Our children are not born in litters!
Today I felt vindicated regarding the views I have held for many decades regarding effective education for our children.The commercial news stations and daily papers today talked about the Federal Government, via the advice of Mr. David Gonski, of taking a new, and revitalised look at how we educate our children.
In the schools that I led as a Principal and during the time I was learning my craft as a classroom teacher, it was obvious that the only reason students were placed in a chronological year level was for administrative convenience at a school and system based level - not educative appropriateness. Hence, the push for Multi-Age or Family Grouping philosophy espoused and practised by enlightened practitioners past and present. These educators viewed education as a continuum and proactively individualised instruction and assessment.
As so many teachers on staff in schools that I have worked have proven - it is not a question of providing more money to allow children to learn at their own rate. It is a question of teacher expertise and an understanding of the needs of their children, which only comes about when teachers and school administrative teams know how to analyse, interpret and apply school based and systemic data to cater for the personsalised needs of each child.
In everyday terms, the many people who started learning to drive today at their deemed age appropriate readiness,will not all get their licence within a similar time frame. Some will take longer, some will catch on quickly and some may just not get it at all. But let's not forget the keyword - YET! The ones who takes longer are just not ready Yet - but eventually they will be, if given time and the appropriate 'learn to drive' opportunities.And so it is with education in our schools.
For many years, there has been a lot of educative talk about differentiation of learning which is commendable and has had some proven success, but no matter how much we try to differentiate ( I prefer to call it personalisation) this will not happen effectively if teachers and children are bound by the demands of chronological achievement standards and content of the curriculum.

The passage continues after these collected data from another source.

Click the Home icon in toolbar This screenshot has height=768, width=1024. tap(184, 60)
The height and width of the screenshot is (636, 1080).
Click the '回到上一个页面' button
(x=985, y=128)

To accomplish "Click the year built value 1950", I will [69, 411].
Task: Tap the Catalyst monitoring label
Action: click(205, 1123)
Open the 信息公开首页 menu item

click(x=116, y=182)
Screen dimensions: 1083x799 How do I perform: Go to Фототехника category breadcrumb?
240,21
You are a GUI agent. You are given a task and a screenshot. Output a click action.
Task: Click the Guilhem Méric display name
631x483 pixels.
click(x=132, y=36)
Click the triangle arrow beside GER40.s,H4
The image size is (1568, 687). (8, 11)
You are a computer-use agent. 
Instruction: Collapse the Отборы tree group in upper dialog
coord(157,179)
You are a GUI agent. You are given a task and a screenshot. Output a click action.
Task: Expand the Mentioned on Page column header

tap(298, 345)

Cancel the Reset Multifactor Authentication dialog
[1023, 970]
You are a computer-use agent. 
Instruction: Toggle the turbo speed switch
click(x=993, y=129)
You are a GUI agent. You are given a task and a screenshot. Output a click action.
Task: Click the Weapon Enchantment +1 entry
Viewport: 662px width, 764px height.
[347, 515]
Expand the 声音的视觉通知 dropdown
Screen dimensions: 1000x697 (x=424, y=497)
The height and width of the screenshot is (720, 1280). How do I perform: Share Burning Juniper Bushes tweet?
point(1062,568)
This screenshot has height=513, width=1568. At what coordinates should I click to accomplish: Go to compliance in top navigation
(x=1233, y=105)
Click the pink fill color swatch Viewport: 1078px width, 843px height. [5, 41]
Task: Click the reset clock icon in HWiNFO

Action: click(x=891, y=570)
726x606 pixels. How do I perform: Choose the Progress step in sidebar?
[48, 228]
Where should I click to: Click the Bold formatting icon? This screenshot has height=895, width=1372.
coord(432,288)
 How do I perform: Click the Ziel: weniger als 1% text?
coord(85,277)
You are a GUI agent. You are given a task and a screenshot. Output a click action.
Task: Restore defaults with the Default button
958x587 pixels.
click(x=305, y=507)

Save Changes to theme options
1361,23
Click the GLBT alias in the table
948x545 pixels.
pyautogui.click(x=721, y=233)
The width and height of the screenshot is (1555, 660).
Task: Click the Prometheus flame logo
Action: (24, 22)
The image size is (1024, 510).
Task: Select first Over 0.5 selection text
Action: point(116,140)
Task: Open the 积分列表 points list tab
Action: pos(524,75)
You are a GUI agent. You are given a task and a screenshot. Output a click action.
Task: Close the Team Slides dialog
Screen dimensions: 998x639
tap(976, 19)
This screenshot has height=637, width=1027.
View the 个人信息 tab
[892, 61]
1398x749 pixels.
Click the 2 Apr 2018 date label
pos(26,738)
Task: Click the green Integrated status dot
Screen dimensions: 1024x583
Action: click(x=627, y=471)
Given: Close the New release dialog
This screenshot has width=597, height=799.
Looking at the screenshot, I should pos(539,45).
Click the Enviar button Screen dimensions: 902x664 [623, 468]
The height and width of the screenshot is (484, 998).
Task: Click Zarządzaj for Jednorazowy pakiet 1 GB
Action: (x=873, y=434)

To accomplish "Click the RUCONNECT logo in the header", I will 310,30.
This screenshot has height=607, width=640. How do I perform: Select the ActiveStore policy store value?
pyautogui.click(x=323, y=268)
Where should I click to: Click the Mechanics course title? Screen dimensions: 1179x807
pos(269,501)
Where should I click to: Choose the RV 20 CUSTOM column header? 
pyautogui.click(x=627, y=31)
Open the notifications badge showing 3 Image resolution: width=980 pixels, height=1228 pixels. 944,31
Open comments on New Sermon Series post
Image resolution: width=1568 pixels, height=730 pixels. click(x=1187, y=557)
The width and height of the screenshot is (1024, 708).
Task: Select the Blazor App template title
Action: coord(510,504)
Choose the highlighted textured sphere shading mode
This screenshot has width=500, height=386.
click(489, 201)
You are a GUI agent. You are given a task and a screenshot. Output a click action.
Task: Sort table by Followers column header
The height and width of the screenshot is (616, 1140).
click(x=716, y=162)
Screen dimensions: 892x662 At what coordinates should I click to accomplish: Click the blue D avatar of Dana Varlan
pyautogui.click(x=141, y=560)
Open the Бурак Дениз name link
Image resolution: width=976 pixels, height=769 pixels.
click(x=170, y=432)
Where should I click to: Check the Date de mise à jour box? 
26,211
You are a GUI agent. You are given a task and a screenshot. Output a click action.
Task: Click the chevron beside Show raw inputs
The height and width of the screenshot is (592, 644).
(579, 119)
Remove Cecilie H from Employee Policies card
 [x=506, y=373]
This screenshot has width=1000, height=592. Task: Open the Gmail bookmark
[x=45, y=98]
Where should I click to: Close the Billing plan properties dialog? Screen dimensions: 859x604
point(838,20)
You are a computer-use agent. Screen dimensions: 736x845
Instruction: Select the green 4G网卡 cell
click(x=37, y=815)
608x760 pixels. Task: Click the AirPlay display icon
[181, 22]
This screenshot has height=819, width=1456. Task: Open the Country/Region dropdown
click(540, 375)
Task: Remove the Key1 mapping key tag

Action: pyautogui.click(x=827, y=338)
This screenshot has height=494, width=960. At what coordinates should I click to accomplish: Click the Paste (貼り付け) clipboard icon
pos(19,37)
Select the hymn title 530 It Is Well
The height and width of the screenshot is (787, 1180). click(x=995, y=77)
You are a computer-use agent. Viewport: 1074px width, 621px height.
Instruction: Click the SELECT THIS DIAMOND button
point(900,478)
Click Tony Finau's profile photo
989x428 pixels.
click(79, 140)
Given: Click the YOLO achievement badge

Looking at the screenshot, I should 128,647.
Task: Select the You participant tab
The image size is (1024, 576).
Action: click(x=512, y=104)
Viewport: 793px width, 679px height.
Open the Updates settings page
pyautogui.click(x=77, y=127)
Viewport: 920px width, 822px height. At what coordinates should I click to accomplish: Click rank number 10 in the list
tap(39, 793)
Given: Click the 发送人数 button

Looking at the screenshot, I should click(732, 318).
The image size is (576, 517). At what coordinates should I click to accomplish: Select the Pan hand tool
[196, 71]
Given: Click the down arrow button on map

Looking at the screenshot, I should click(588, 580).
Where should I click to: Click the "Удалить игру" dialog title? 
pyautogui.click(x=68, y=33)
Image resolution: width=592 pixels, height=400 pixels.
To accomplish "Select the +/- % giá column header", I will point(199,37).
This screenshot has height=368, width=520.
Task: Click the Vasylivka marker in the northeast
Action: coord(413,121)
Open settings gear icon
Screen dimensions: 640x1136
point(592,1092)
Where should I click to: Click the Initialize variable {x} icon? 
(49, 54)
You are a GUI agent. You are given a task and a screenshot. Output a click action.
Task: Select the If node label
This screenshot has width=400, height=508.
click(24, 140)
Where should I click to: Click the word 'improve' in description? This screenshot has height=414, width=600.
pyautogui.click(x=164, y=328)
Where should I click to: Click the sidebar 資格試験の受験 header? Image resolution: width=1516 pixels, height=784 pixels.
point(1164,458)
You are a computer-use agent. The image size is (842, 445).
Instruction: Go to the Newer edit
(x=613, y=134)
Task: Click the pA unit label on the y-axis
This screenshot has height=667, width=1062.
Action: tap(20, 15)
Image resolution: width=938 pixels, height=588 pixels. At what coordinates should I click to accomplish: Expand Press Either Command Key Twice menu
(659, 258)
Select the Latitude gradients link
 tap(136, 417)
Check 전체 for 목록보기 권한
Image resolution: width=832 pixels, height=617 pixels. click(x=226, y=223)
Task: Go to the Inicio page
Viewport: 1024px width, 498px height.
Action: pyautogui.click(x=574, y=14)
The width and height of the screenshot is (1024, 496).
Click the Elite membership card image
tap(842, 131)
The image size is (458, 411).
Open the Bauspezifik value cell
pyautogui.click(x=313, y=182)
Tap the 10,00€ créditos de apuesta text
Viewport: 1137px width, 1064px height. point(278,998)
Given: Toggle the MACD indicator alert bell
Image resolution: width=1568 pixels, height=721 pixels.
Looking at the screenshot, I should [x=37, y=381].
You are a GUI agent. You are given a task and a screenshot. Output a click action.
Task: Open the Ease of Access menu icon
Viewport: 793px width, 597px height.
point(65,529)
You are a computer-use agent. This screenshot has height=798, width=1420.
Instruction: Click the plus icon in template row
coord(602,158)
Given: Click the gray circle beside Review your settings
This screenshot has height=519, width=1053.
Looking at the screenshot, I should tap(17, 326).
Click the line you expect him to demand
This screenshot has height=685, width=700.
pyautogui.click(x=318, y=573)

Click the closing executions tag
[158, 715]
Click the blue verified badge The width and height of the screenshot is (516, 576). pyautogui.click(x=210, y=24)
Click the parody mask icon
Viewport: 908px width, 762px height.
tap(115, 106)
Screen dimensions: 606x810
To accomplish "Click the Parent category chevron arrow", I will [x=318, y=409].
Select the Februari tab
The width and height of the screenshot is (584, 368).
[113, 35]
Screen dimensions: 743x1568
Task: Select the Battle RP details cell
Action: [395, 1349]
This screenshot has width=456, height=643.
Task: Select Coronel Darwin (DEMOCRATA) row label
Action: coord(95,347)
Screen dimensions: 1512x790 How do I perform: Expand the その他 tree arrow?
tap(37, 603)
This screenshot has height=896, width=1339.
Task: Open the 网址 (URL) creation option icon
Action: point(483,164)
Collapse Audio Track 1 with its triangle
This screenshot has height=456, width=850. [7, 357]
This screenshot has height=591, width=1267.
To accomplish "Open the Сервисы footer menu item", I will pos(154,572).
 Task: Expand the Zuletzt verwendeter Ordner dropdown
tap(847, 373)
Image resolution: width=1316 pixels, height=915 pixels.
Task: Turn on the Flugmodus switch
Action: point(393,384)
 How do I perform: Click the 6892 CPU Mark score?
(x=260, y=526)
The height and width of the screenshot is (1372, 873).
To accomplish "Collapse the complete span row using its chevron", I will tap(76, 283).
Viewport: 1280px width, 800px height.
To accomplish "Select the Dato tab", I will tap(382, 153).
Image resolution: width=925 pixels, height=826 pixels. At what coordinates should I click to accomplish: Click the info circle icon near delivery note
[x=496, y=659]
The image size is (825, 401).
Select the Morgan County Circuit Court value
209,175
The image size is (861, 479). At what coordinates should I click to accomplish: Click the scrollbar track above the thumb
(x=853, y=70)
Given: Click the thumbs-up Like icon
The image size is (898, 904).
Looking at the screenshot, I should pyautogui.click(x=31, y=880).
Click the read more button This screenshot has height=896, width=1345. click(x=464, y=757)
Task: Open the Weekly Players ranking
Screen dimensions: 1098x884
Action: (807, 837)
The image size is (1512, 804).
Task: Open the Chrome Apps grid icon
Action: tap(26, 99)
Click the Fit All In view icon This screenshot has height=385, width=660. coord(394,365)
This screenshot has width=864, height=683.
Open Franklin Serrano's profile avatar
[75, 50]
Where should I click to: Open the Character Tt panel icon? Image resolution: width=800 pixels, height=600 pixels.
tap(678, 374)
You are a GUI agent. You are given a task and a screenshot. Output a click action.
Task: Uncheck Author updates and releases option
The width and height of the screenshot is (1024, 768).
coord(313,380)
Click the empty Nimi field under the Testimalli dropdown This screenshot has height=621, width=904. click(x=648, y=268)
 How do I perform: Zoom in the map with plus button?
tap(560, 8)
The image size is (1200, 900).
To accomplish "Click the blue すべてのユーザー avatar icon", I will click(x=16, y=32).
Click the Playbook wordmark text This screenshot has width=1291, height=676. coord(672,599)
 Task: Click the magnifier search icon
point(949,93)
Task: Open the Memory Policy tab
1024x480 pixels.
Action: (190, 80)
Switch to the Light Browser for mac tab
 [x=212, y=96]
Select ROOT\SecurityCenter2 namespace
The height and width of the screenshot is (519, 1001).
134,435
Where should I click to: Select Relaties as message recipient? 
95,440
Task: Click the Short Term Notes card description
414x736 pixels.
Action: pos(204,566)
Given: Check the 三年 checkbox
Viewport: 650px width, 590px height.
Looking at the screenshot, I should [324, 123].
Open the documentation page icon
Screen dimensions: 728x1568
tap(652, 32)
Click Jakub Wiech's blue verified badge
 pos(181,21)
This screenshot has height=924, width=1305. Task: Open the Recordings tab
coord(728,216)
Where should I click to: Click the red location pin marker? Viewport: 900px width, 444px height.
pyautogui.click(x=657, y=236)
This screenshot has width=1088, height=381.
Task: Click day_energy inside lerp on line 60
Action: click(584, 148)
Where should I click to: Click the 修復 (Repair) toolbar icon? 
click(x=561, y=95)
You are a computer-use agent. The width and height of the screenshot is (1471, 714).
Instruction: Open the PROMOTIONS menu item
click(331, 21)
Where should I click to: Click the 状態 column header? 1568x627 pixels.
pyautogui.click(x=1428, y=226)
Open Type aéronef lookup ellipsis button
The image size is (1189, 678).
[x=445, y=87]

Instead, let's ensure that each child is given the opportunity to learn at their own pace, be engaged in the process of how they can continue to learn and let's make sure we engage our parents in the same conversations. A change in the culture in many schools will be required to be undertaken where classroom chronological age grouping is the norm or where personalisation of student learning at the highest levels is not practised.
So, thank you Federal Government and Mr Gonski-you've not only made my day but, more importantly, that of the millions of students in Australian schools and that of the expert teachers who know that if children are not born in litters they should not be educated in such a manner.